Chiropteran nocturnality

Almost all bats are completely nocturnal. This is remarkable given the enormous numbers of chiropteran species (around 1000) and the fact they have such diverse feeding behaviour – ranging from species that are exclusively frugivorous and feed mostly by vision and smell, to bats that are carnivores and insectivores feeding exclusively by echolocation.

The reasons why most bats are nocturnal is confusing because if they extended their activity patterns into the daytime they would have available to them a wealth of resources that are otherwise closed to them. The consequences of this restriction of their activity to the night may in part constrain their reproductive performance. For example, small aerial insectivorous bats in the temperate zone normally give birth to only a single young each year, while small aerial insectivorous birds that occupy effectively the same niche as bats but in daylight manage to raise broods of 4 to 6 offspring and may do this two or even three times during the temperate summer.

  • pdfs for most of these publications are available for free download here.

Because expanding their activity into daylight would bring enormous advantages in terms of access to resources the presumption is made that there must be some factor that constrains their activity into the nocturnal niche.

Three hypotheses have been advanced. First, bats may face direct competitionand be out-competed by aerial insectivorous birds. Second, bats that fly in daylight may be susceptible to predation by diurnal predatory birds. Third, bats may be susceptible to uptake of solar radiation across their wing membranes which might lead daylight flying bats into fatal hyperthermia.

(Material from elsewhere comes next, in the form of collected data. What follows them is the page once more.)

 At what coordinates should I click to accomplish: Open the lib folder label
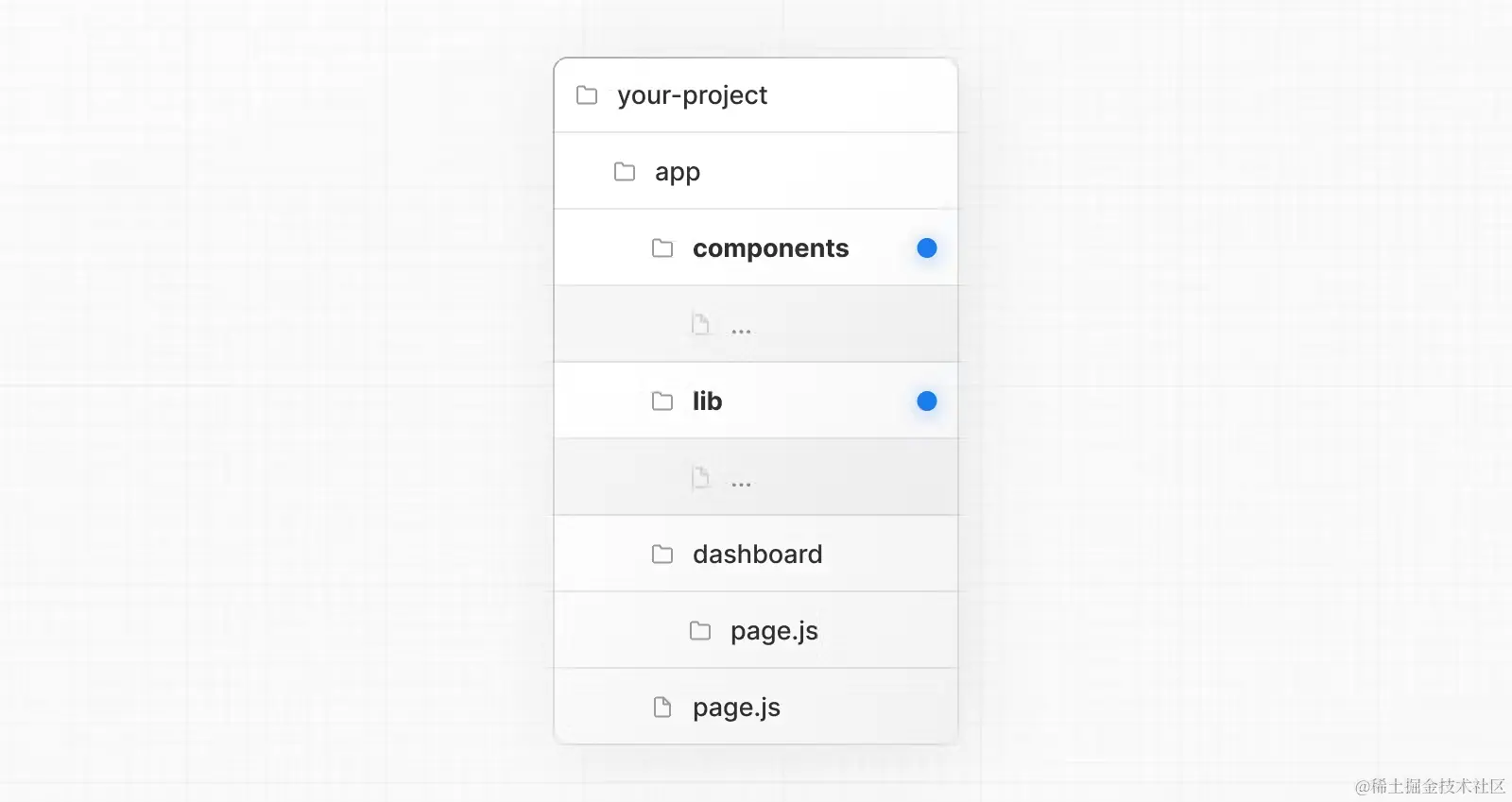[x=708, y=401]
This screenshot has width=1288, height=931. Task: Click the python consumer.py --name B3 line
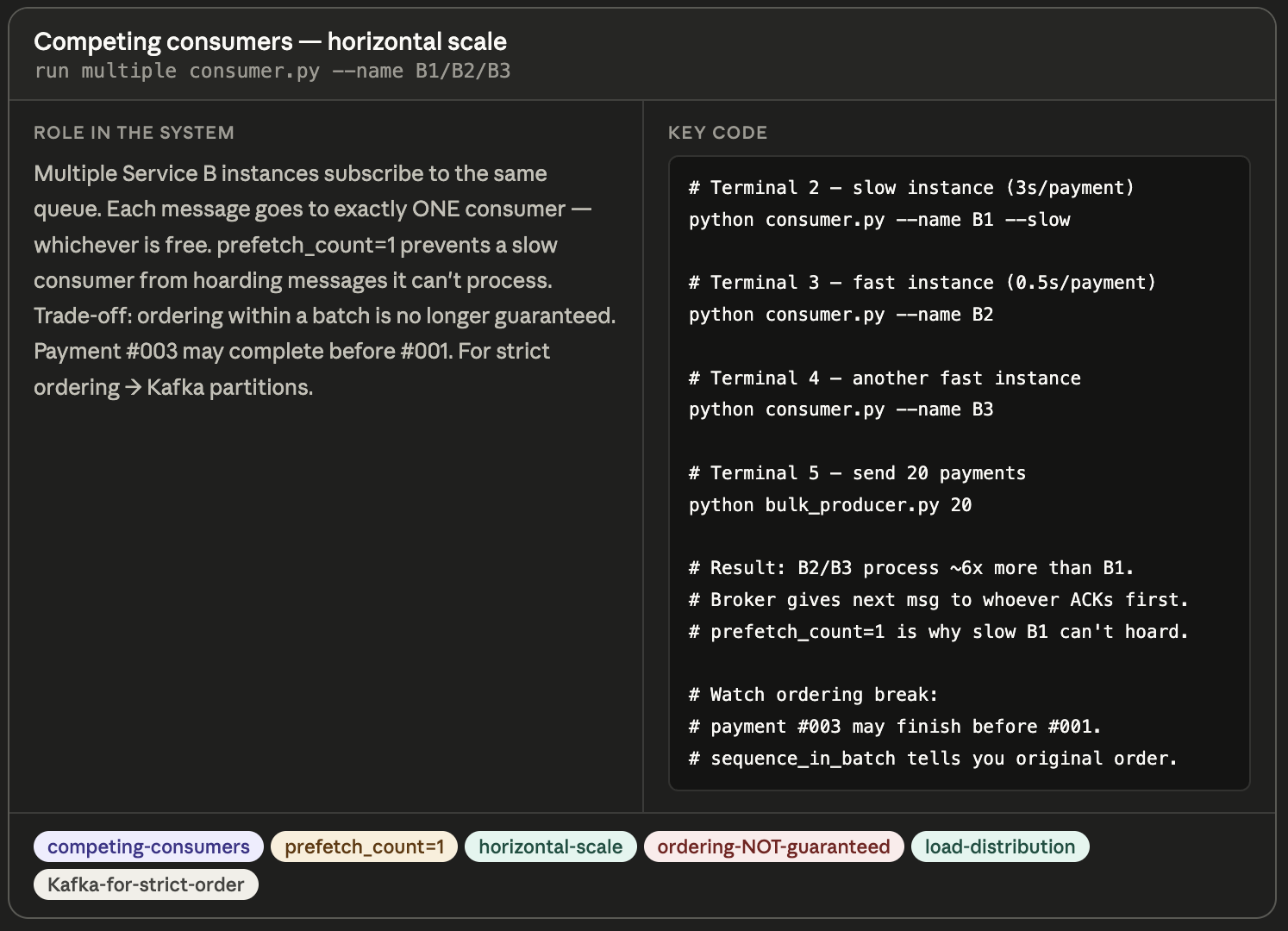(841, 409)
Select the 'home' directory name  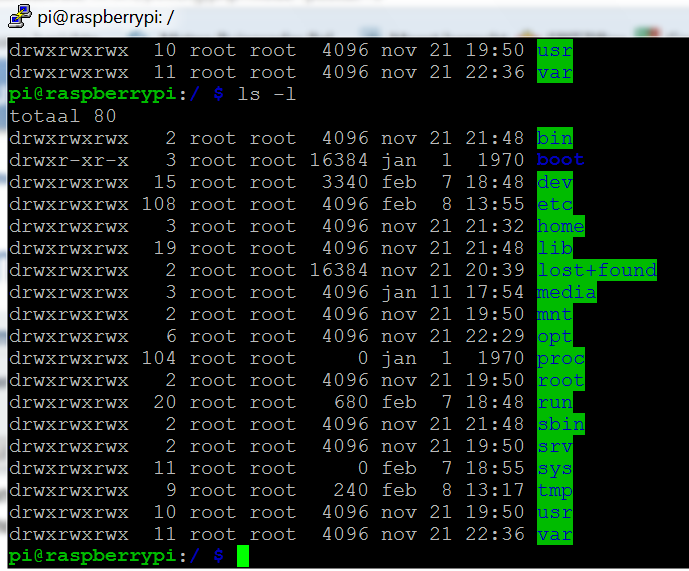point(560,226)
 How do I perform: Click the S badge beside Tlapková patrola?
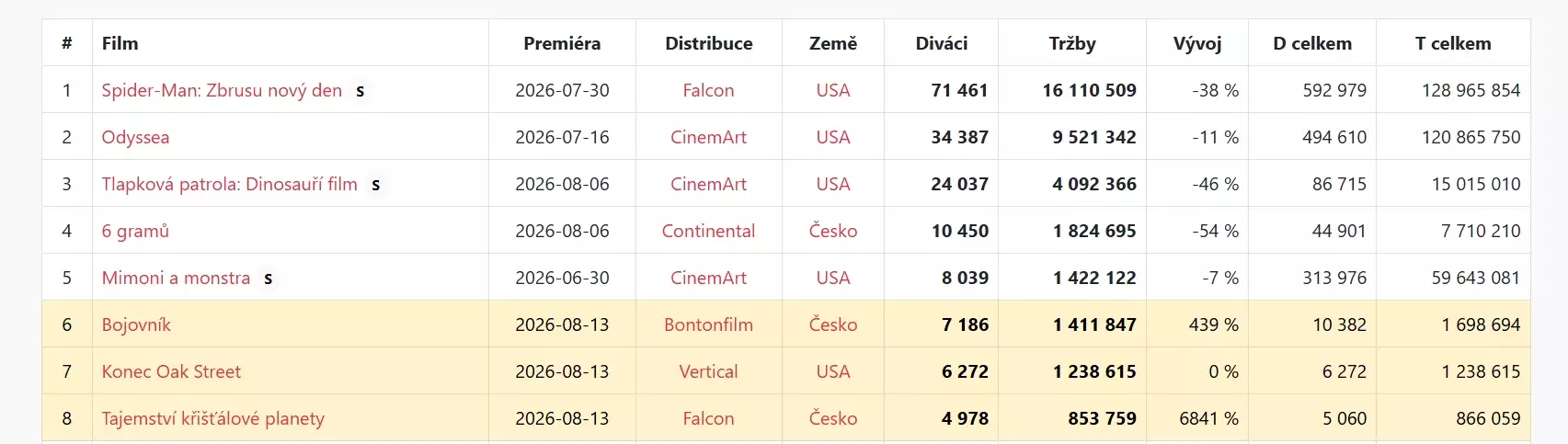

My first explorations in this field were via a survey of occurrences of daytime flying in bats in the UK. This survey ran during 1988 and 1989 and generated 420 reports of bats flying in daylight. The survey revealed that in 3.1% of these cases (n = 13) the bats were attacked by a predator and on 5/13 cases the interaction ended fatally for the bat. I estimated from these reports that a bat flying in daylight in the UK would have a 99% probability of being predated if it flew in daylight for only 64h! This seemed to support the predation hypothesis but a potential problem with these data was that there might be a big bias in the reports sent in to the survey towards spectacular events like interactions with predators. What was really needed was an experimental release of bats in daylight.

During the 1989 International Bat Research Conference I met up with a bat researcher from Australia called Lindy Lumsden who was engaged in a large scale ringing programme. As a matter of course in the work at that time bats were being ringed and released in the daytime. We arranged that Lindy would record the behaviour of bats she was releasing. The results backed up the UK data. In fact bats flying in daylight in Australia were even more likely to be predated by birds than those in the UK.

We followed up this work by making an expedition to the Azores archipelago in the mid-atlantic. The Azores provide a natural experiment to test these ideas because they are an environment that is free of avian predators but they contain an endemic bat species – the Azorean bat (Nyctalus azoreum). Peter Webb and I visited the islands for 2 weeks in the summer of 1992 and recorded the activity of the bats in the day and at night. Although the islands are predator free they are also free of aerial insectivorous birds and so separating between the hypotheses would not be possible. However, if either the competition or predation ideas were correct we might expect the Azorean bats to fly in daylight much more frequently than continental species of bats.

Before we made the expedition I went to the British Museum of Natural History to see what the bat we were going to find looked like. The bats in the Museum had been collected (with a shot gun by the look of them) in the 1890s by the Hon. W Rothschild. Interestingly most of the labels had comments on them like that in the picture “Flying above pinewood in bright sunshine 4.30 pm”!!!

The Azores consists of the remains of a series of extinct (and not so extinct volcanos) the caldieras of which contain lakes. Within only about 5 hours of arriving on the islands we saw our first day time flying bat from the rim of one of these extinct craters.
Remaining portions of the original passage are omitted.